[11.x] Prevent implicit route model binding parameter name mismatches in controllers

[stevebauman]

This PR is based on a question I asked on X, where I somewhat frequently scratch my head as to why a route model binding isn't working and a new model instance is tossed in via dependency injection. It's obvious when you show the routes together with the controller method (as you'll see below), but it's an easy mistake to make when you're in one file working with models named two or more words (PhoneNumber, UserInvitation, ActivityLog, etc.):

https://twitter.com/ste_bau/status/1788976209943986419

Route::name('show')->get( 
    'phone-numbers/{phoneNumber}', 
    [PhoneNumberController::class, 'show'] 
); 

// ... 

public function show(PhoneNumber $number) // Named incorrectly - new instance created
{ 
    $number->exists; // false ❌
} 

public function show(PhoneNumber $phoneNumber) // Named correctly - existing model instance given
{ 
    $phoneNumber->exists; // true ✅
} 

This PR implements a way to enable throwing an exception when a model (similarly to Model::shouldBeStrict()) binding is missed:

\Illuminate\Routing\ImplicitRouteBinding::preventModelParameterMismatch();

Then, when the first scenario above occurs, developers will immediately see the exception with clarity:

public function show(PhoneNumber $number) // ❌ throws ModelParameterMismatchException
{ 
    // ...
}

ModelParameterMismatchException: Route parameter name 'number' does not match expected model binding name 'phoneNumber'.

---

This PR doesn't affect nullable controller parameters:

public function show(PhoneNumber $number = null); // ✅

It also does not affect explicit model bindings (as these are performed prior to implicit):

Route::model('number', PhoneNumber::class); // ✅

Let me know your thoughts!
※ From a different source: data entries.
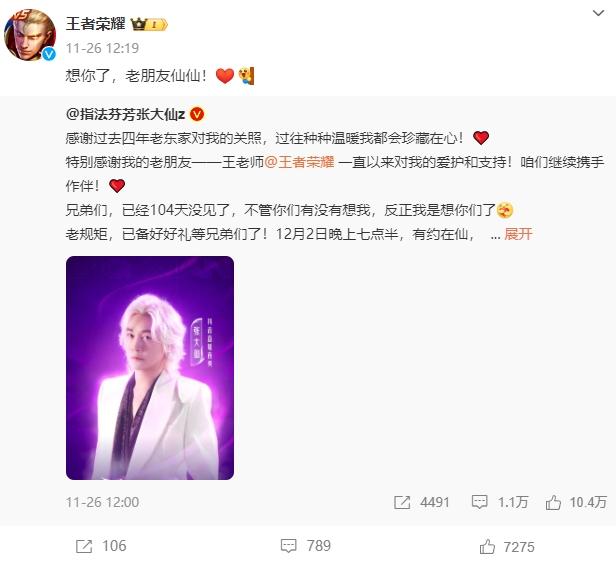Open the 王者荣耀 profile avatar

30,35

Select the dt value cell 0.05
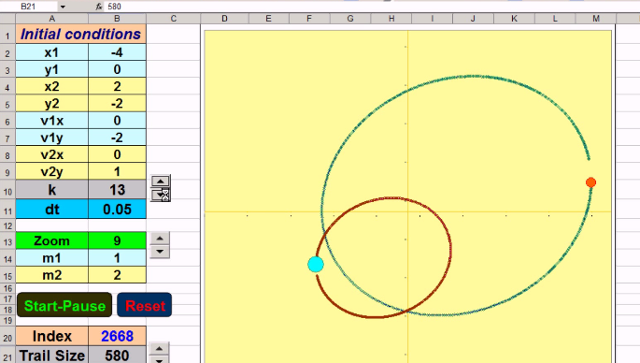(117, 209)
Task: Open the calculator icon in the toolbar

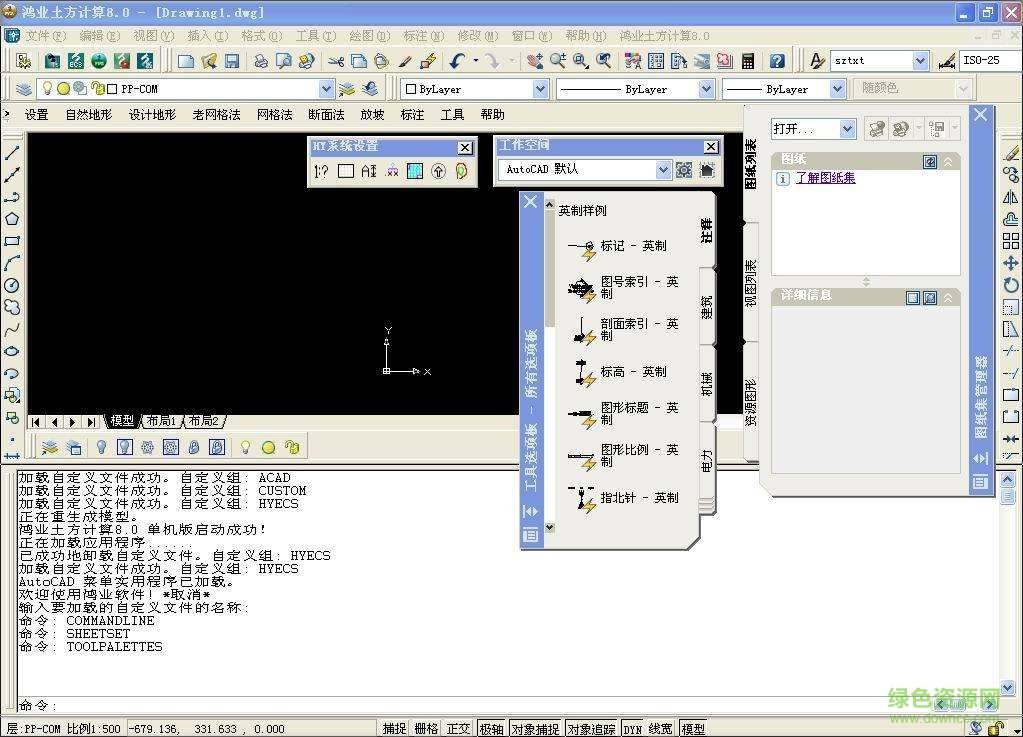Action: pos(748,61)
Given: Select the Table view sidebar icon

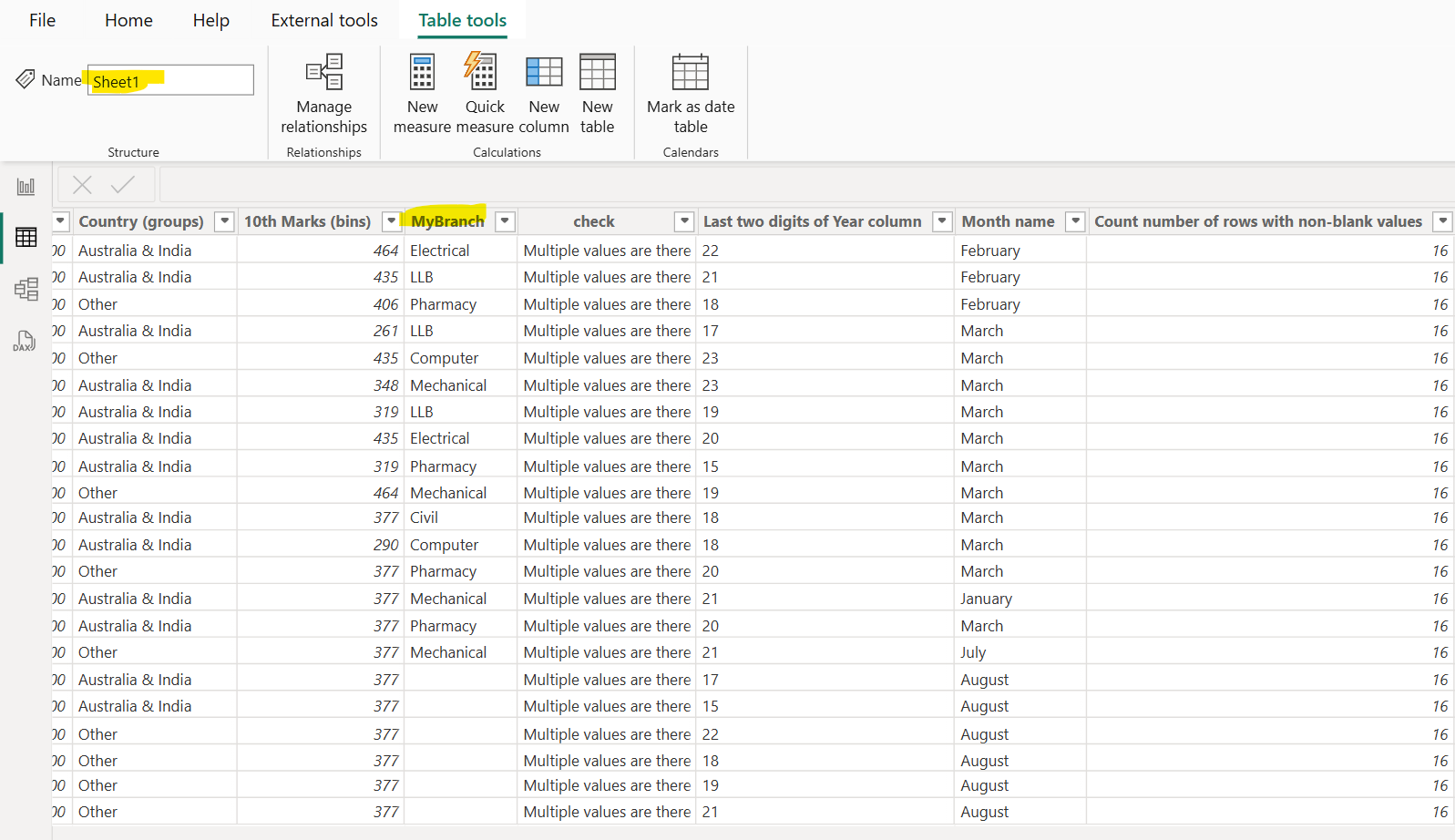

No hard feelings on closure ❤️ .

[stevebauman]

There may be a better name for this property, as well as the method below it.

[ralphjsmit]

I like the PR, nice work! It can definitely be very confusing that the container sometimes generates empty Eloquent models that don't exist in some places that are implicit (like route model binding in your case). I would even argue that this setting could go on the container, as a way of telling the container "never instantiate an empty non existent Eloquent model". The chances that instantiating such a model is erroneous are much higher than that a developer is actually doing app(User::class)->fill(...)->save() to name sth. Everyone would call Eloquent models statically User::create(...).

[sharryy-s]

I loved this PR. I have personally bitten by it several times.

[megasteve19]

This should definitely exist. Sometimes, you get trapped in this situation, and after hours of debugging, you realize it was just a wrong naming..

[ashikhasnat]

It should be added. At first, I didn’t know the name needed to be the same! I thought the model name would be enough. After a few incidents, I just stopped using route model bindings.

[thlassche]

Maybe better to start the if with static::$shouldPreventModelParameterMismatch to avoid performance hits if this is functionality is disabled

[hailwood]

Should this be tied in with Model::shouldBeStrict() I feel like it's related.